+++ TEXTO SELECIONADO

O EXERCÍCIO DOS VERSOS
Rufino Fialho Filho
O poeta Affonso Romano de Sant’Anna diz que se debruçou por cinco anos sobre o poeta Carlos Drummond de Andrade.
Depois que o segundo poeta morreu, passou a escrever, como se fosse o segundo poeta, em jornais, assim de um jornal para o outro, acabou fixando espaço em O Globo.
Continua ainda sem saber escrever como o outro poeta
escrevia. Enfim, exercita-se. De sua meia-página de O Globo, em meio a monumentais porcarias, extraio algumas preciosidades:
Affonso Romano de Sant’Anna,
....Mario
Benedetti, poeta vencedor do Prêmio Reina Sofia 1999, promovido pela Universidade
de Salamanca, identificado com personagens e revoluções socialistas no
continente, muitos de seus poemas viraram canções.
...entre
os poetas cogitados para o prêmio... Juan
Gelman que, após uma luta solitária, finalmente identificou os militares
argentinos-uruguayos que mataram-lhe o filho e a nora, sequestrando-lhe o neto.

++++++
+++ INFORMAÇÕES FORNECIDAS

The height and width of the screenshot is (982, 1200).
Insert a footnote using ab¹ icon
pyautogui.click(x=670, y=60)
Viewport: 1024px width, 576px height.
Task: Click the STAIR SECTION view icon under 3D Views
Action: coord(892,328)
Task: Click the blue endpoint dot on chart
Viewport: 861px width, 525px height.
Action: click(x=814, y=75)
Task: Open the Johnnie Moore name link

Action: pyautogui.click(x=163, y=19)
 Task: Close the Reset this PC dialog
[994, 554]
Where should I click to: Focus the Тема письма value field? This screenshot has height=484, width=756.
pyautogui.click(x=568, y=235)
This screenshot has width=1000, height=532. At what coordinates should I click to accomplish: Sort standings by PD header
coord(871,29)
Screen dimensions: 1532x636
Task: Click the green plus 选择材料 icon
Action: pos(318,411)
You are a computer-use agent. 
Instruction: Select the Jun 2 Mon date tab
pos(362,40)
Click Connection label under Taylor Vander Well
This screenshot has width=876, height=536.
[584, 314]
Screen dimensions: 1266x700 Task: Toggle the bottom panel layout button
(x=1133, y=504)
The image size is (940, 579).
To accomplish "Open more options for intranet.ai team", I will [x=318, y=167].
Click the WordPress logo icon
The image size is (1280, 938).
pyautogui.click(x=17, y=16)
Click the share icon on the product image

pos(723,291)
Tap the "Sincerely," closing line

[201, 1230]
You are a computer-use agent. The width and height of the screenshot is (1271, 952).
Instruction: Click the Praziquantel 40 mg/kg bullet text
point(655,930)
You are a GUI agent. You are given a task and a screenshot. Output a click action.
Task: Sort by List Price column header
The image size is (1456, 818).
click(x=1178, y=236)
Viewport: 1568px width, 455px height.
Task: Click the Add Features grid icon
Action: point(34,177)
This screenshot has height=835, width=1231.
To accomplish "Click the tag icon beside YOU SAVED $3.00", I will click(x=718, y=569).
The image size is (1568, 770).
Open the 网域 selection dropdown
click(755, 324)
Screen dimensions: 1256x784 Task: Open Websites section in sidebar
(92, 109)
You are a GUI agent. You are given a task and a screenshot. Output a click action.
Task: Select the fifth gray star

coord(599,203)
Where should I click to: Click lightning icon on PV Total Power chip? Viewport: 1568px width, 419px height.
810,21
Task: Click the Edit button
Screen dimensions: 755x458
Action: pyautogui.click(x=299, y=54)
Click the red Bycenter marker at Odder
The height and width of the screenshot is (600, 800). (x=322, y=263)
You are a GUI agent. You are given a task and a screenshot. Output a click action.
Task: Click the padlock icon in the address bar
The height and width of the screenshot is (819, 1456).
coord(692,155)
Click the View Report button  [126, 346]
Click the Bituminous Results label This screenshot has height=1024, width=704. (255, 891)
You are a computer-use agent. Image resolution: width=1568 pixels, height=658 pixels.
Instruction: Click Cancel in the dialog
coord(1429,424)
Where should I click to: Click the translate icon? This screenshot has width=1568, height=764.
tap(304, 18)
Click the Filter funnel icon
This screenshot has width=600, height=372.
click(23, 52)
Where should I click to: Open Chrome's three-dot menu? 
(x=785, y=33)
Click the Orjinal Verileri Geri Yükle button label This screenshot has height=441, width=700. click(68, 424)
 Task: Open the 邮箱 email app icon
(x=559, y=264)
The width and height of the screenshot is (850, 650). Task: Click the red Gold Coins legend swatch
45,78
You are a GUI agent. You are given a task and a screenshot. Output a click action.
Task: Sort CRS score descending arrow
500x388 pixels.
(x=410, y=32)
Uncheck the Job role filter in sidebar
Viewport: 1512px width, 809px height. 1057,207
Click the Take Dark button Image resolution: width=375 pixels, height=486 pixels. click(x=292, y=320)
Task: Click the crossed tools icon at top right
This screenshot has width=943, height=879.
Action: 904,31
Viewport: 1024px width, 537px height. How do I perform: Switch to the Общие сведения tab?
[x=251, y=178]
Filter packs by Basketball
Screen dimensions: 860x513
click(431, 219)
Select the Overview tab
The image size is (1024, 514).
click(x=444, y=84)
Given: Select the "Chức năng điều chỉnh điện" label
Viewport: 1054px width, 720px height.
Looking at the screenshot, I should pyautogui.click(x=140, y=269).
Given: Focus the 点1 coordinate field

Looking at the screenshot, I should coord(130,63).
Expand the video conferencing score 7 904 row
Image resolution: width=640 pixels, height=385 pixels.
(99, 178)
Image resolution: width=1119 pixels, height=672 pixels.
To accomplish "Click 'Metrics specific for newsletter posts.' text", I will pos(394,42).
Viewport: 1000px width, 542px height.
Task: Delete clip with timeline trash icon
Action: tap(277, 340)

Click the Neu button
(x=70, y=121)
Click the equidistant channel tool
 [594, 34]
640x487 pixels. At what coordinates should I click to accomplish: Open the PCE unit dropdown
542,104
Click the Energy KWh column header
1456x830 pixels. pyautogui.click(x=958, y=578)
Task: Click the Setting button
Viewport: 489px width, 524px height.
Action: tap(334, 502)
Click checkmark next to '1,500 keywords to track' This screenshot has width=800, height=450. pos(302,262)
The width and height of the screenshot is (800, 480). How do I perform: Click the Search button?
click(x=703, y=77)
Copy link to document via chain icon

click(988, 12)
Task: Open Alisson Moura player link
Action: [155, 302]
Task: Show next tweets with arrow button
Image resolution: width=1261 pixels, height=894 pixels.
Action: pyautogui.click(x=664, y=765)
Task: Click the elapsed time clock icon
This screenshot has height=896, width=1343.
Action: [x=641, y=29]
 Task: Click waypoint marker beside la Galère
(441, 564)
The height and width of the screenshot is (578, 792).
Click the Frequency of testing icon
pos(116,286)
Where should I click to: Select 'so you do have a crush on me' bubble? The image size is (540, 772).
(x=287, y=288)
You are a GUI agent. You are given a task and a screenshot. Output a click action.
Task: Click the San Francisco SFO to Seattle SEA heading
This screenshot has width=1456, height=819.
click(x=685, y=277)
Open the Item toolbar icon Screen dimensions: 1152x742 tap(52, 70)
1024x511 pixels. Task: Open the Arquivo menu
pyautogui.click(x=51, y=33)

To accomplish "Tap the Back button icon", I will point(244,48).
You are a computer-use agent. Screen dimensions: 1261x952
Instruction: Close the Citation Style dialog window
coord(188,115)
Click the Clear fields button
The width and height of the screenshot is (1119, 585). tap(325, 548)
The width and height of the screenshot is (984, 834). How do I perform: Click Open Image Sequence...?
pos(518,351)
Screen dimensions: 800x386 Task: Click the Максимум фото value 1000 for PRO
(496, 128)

++++++

| REQUISITOS DO PROBLEMA |
Segundo o texto selecionado, qual prêmio Mario Benedetti venceu em 1999?

| RESPOSTA ESPERADA |
O Prêmio Reina Sofia 1999, promovido pela Universidade de Salamanca.